Task to complete
For this exercise, reproduce only the lines from the one holding "781x765 pixels. How" through the final line of the data below, exactly, and omit pictures.

Excerpts from a dataset
********
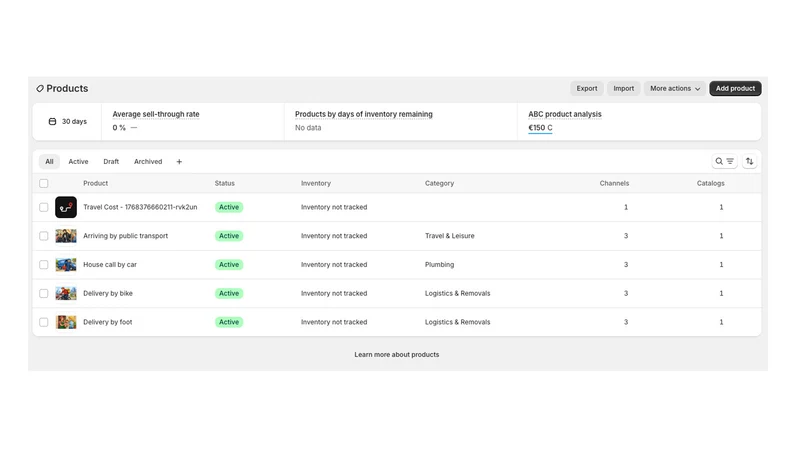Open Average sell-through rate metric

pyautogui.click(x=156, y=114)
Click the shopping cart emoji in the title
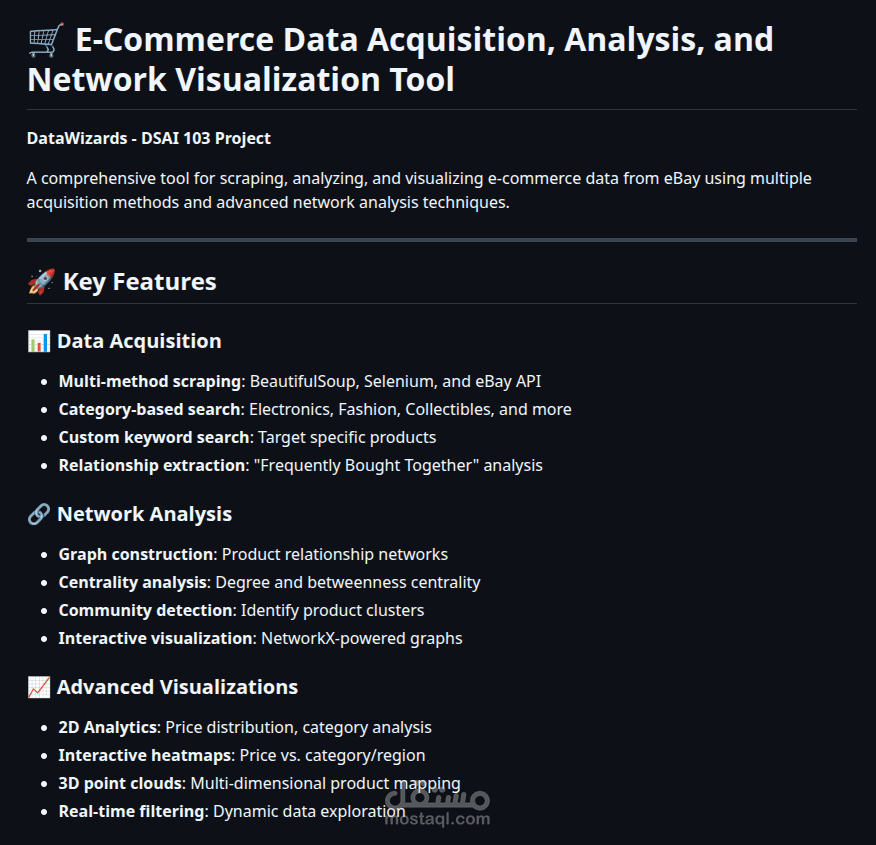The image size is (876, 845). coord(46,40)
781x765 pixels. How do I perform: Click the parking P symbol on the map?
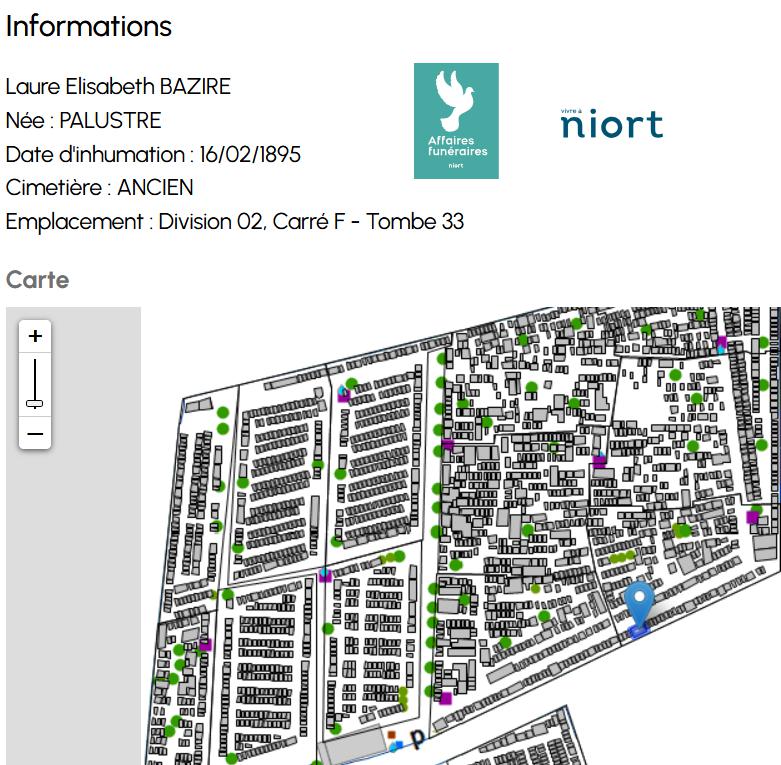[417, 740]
********
Reply to the exercise
781x765 pixels. How do I perform: Click the parking P symbol on the map?
[417, 740]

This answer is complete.